- **HOW TO COMPLETE THIS TASK**: Write out the items from the line that has "Locate an element" through the line that has "What do you see at coordinates (400, 470)", switching "element" to "control" and leaving everything else unchanged.

- **MATERIAL PROVIDED**:
━━━━━━
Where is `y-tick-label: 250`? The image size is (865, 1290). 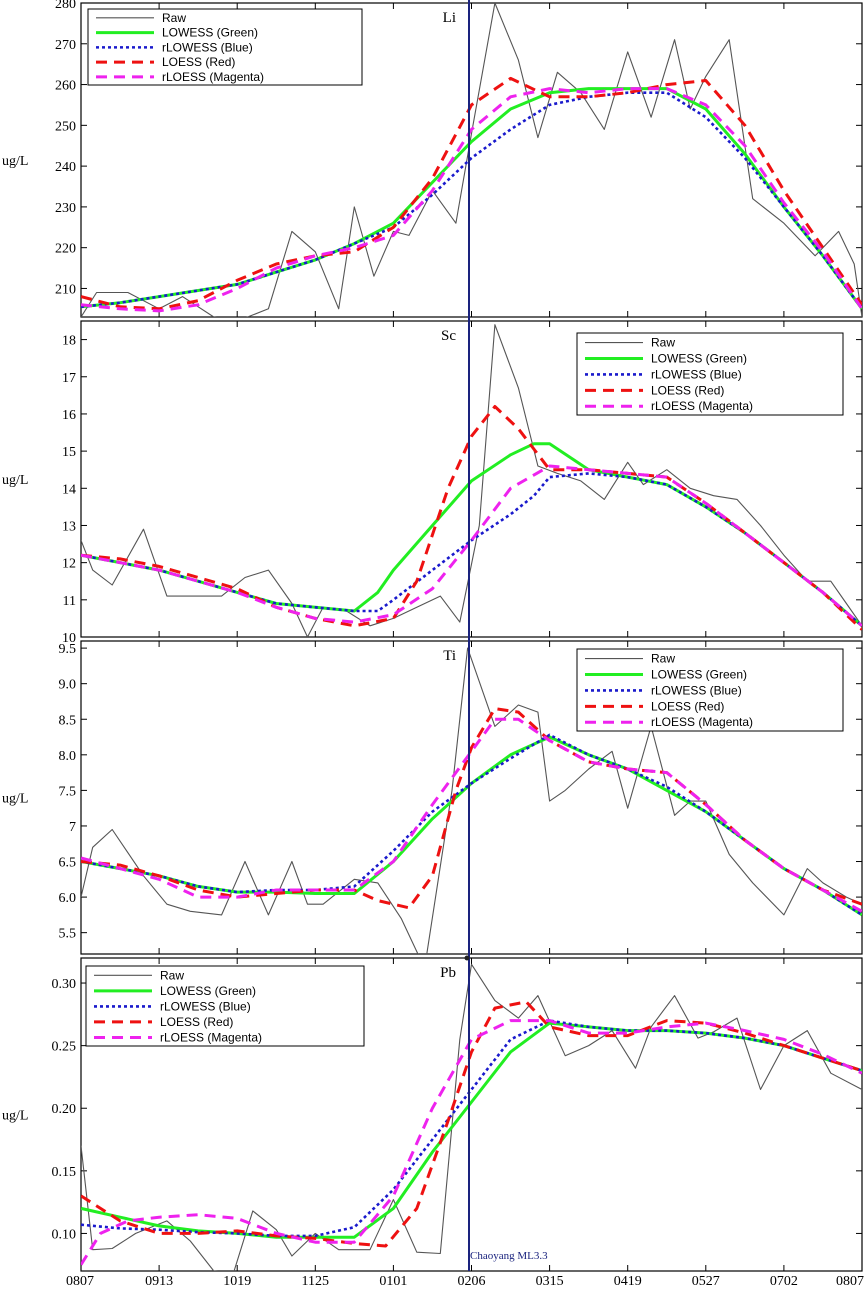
━━━━━━
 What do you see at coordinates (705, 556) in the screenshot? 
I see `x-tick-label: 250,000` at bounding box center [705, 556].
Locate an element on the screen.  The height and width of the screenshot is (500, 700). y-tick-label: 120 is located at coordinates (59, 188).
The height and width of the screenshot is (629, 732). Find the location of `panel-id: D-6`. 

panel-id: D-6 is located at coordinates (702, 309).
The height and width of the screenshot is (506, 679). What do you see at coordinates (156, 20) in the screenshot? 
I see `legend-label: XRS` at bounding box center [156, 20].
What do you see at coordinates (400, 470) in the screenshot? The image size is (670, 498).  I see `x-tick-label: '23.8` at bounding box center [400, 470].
━━━━━━
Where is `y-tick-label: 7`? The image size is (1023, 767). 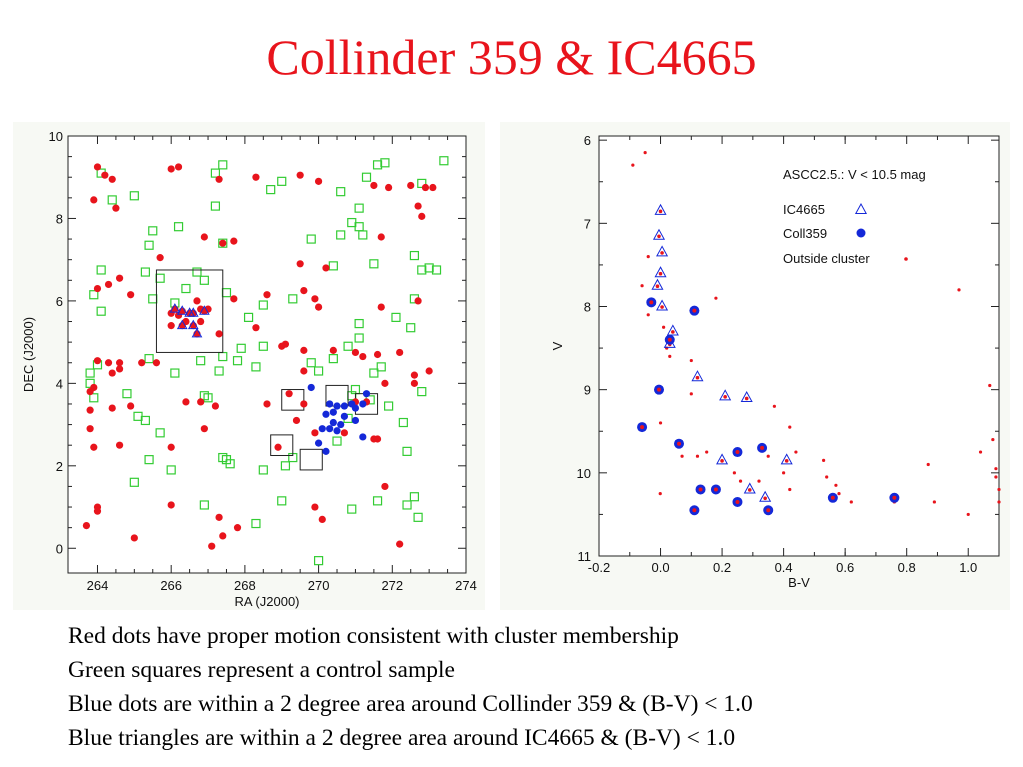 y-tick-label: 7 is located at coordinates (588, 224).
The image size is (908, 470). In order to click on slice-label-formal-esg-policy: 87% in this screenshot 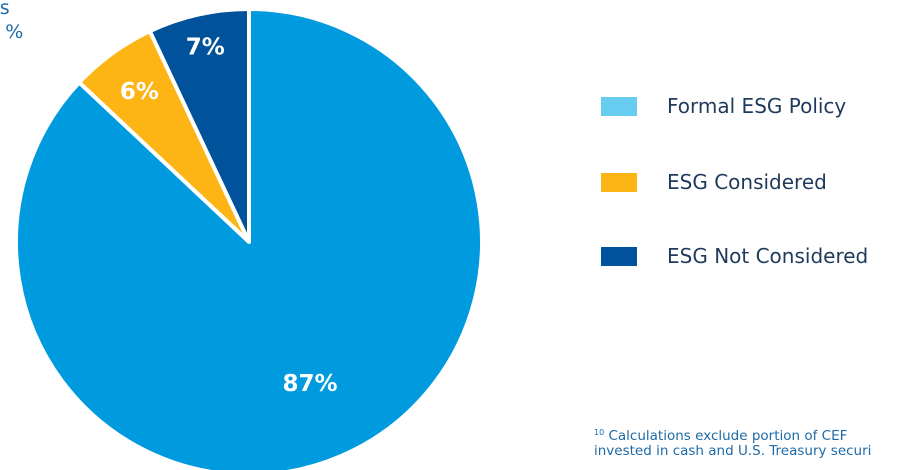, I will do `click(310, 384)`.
━━━━━━
- **RESPONSE BOX**:
Locate an control on the screen.  The height and width of the screenshot is (500, 700). y-tick-label: 120 is located at coordinates (59, 188).
The height and width of the screenshot is (629, 732). Find the location of `panel-id: D-6`. 

panel-id: D-6 is located at coordinates (702, 309).
The height and width of the screenshot is (506, 679). What do you see at coordinates (156, 20) in the screenshot? 
I see `legend-label: XRS` at bounding box center [156, 20].
What do you see at coordinates (400, 470) in the screenshot? The image size is (670, 498).  I see `x-tick-label: '23.8` at bounding box center [400, 470].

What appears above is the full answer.